### What you have to do
Can you edit the text on the Omicron variant by giving it again, starting with "While the variant’s" and going on through "or vaccine-induced immunity.", with "vaccines" changed to "shots"?

### Text provided
The Omicron variant was first reported in the Guateng province of South Africa on 23 November, 2021, although new findings suggest that it had already been in Europe at least one week before being detected on the African continent.

In South Africa Omicron infections are growing exponentially, doubling every few days, and the variant has been identified in over 40 other countries, including the United States, several Europe countries, Australia, and parts of Middle East and the Asian-Pacific region.

Due to its large number of new mutations, which suggest that it may be more contagious and able to evade immunity offered by prior infection or vaccination, this variant has sparked fears all over the globe, seeding strong feelings of uncertainty in billions and bringing financial markets down. 

While Omicron’s degree of contagiousness is not yet clear, scientists estimate that, at least in South Africa, it is spreading more than twice as quickly as the Delta variant, already surpassing it as the dominant variant. 

Moreover, a recent study that is not yet peer-reviewed has found that Omicron is capable of dodging immunity gained from previous infections. “These findings suggest that Omicron’s selection advantage is at least partially driven by an increased ability to infect previously infected individuals,” explained study lead author Juliet Pulliam, an expert in infectious diseases from Stellenbosch University

While the variant’s ability to evade immune protection gained from vaccination is not yet clear, Moderna’s CEO Stéphane Bancel declared earlier this week that existing vaccines will probably not be as effective against Omicron as in the case of previous variants. “I think it’s going to be a material drop. I just don’t know how much because we need to wait for the data. But all the scientists I’ve talked to are like, ‘This is not going to be good,’” Bancel said. Currently, both Moderna and Pfizer are analyzing in more depth the situation and have already started tweaking their vaccines to target this variant, in case this will be necessary. 

However, it is still unclear whether Omicron causes milder or more severe disease than previous strains, as well as how the severity of the disease may be influenced by prior natural or vaccine-induced immunity. 

According to a new pre-print study, this variant may have acquired parts of its genetic material from a common cold coronavirus. If this is the case, there are some reasons for optimism: regardless of its high transmissibility and capacity of evading previously acquired immunity, Omicron’s symptoms may in fact be milder that those of prior strains. Although, until now, real-world data regarding the severity of identified Omicron cases does seem to point in this optimistic direction, more time and research are needed to provide a definitive answer.

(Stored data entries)
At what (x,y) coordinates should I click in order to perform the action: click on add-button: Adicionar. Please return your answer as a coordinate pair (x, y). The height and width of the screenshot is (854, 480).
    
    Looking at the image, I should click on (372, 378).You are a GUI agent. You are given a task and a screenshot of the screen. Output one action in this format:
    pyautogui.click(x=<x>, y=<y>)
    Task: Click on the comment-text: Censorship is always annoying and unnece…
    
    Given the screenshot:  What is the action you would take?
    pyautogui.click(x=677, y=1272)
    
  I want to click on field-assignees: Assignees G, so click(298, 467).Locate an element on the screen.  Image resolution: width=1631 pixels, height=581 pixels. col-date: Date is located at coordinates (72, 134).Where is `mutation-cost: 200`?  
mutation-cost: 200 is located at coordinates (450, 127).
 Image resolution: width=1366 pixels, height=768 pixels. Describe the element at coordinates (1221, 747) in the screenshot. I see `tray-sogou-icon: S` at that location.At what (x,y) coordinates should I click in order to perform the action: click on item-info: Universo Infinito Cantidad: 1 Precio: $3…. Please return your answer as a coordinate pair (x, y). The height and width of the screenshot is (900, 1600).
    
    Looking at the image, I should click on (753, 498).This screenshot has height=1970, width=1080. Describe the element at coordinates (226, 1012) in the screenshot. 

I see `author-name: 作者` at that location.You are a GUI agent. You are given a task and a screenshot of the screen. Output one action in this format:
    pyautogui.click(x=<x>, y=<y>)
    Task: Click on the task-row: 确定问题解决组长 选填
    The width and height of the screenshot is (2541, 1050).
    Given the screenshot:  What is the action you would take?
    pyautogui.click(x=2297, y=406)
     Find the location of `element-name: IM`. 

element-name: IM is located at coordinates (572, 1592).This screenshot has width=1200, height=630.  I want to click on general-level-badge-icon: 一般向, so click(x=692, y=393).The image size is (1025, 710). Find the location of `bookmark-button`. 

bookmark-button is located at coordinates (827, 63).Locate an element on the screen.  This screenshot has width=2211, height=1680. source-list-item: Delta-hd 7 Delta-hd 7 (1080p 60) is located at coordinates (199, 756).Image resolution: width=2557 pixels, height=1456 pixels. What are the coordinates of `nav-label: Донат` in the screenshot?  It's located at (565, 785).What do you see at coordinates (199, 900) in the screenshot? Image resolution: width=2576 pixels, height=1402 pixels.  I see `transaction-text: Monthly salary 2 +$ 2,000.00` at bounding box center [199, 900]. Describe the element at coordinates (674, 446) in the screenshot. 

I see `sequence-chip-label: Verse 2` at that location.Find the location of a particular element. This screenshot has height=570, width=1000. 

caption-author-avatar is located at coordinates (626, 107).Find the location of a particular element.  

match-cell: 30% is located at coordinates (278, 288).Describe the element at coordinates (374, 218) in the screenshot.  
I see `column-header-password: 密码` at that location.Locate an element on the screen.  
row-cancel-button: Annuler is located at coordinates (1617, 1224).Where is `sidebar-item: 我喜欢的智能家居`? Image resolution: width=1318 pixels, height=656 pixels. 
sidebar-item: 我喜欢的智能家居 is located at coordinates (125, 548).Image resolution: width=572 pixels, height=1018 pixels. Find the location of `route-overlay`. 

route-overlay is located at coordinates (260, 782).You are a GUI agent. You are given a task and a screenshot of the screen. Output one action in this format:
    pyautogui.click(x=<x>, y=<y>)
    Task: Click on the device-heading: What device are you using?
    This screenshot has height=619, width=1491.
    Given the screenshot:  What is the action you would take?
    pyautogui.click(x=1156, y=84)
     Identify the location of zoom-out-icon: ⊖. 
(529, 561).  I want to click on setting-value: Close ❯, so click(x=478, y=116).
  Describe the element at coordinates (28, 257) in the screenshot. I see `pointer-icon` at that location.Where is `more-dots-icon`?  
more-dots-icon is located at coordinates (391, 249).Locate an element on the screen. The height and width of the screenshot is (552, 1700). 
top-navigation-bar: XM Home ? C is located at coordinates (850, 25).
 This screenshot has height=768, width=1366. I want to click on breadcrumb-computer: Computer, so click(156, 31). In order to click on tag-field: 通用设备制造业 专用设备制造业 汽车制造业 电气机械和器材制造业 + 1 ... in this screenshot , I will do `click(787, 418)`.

### Answer area
While the variant’s ability to evade immune protection gained from vaccination is not yet clear, Moderna’s CEO Stéphane Bancel declared earlier this week that existing shots will probably not be as effective against Omicron as in the case of previous variants. “I think it’s going to be a material drop. I just don’t know how much because we need to wait for the data. But all the scientists I’ve talked to are like, ‘This is not going to be good,’” Bancel said. Currently, both Moderna and Pfizer are analyzing in more depth the situation and have already started tweaking their shots to target this variant, in case this will be necessary. 

However, it is still unclear whether Omicron causes milder or more severe disease than previous strains, as well as how the severity of the disease may be influenced by prior natural or vaccine-induced immunity.